» **What you have to do**
Keep the images out while you set down the data exactly.

==============================

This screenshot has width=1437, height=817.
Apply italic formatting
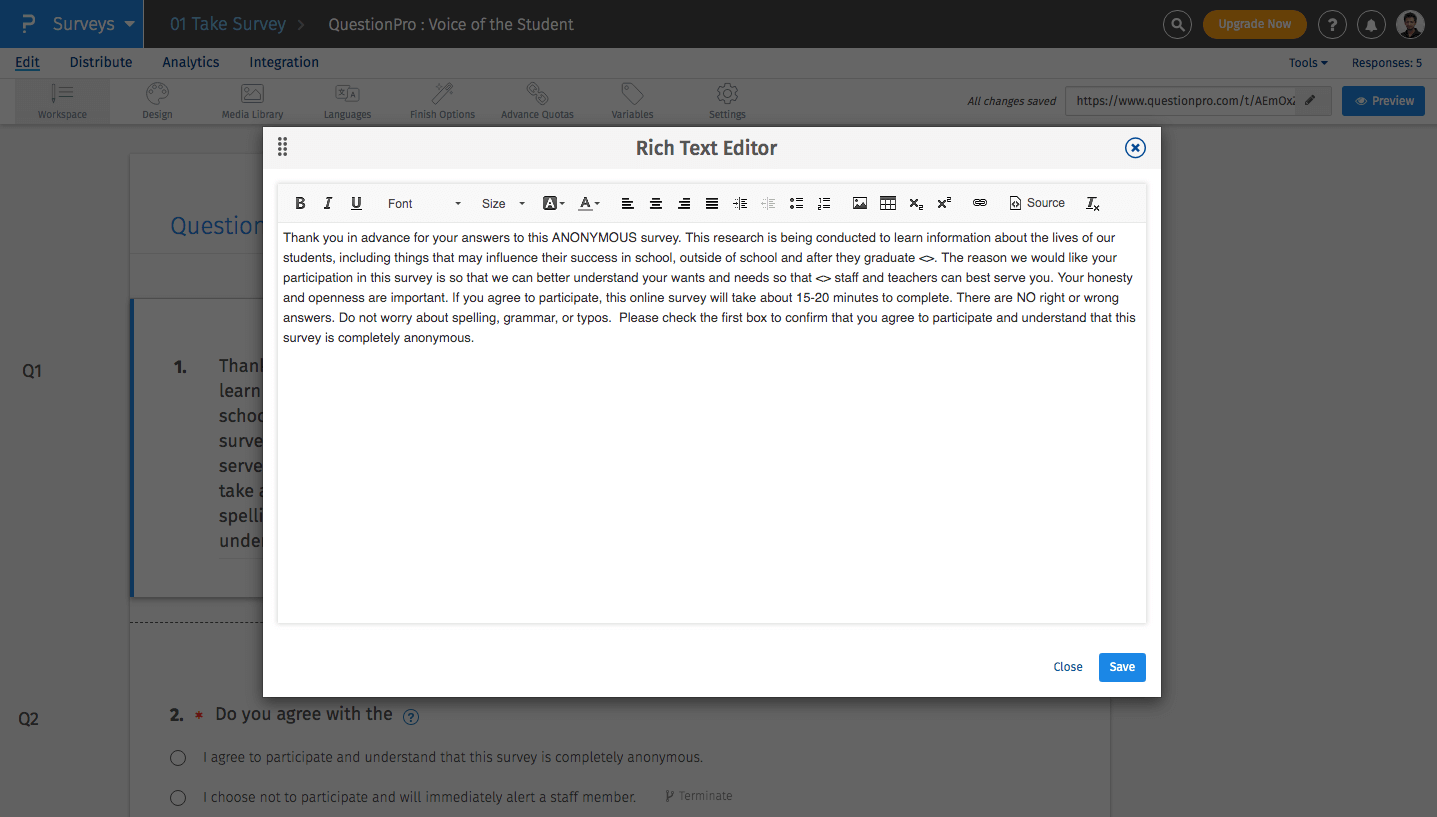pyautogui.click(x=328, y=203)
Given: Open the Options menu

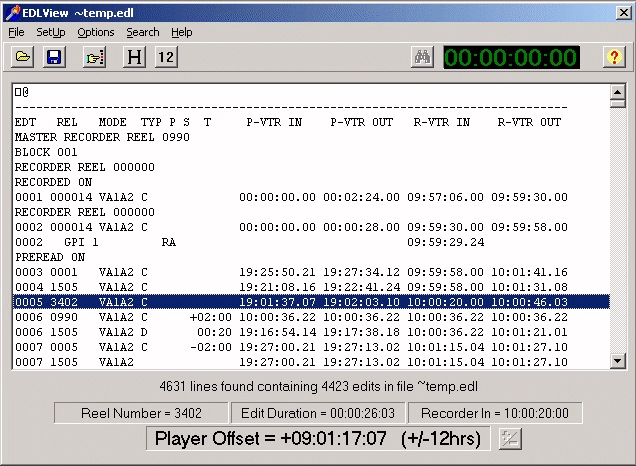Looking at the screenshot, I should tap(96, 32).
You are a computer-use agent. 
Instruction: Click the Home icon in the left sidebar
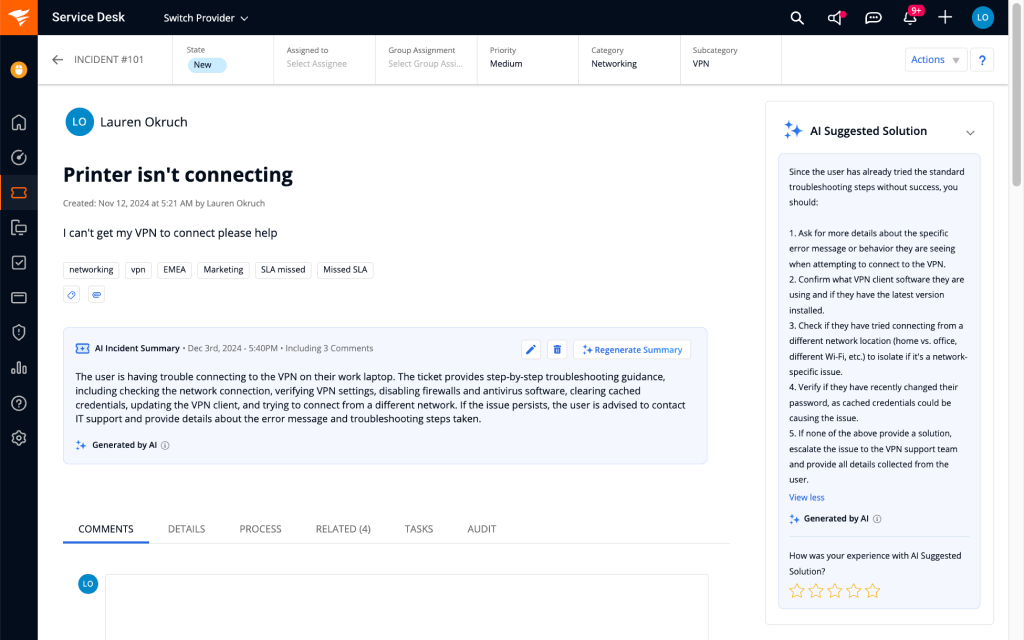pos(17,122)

==============================

» **Output below**
This screenshot has width=1437, height=817.
Apply italic formatting
pyautogui.click(x=328, y=203)
Given: Open the Options menu

Looking at the screenshot, I should tap(96, 32).
You are a computer-use agent. 
Instruction: Click the Home icon in the left sidebar
pos(17,122)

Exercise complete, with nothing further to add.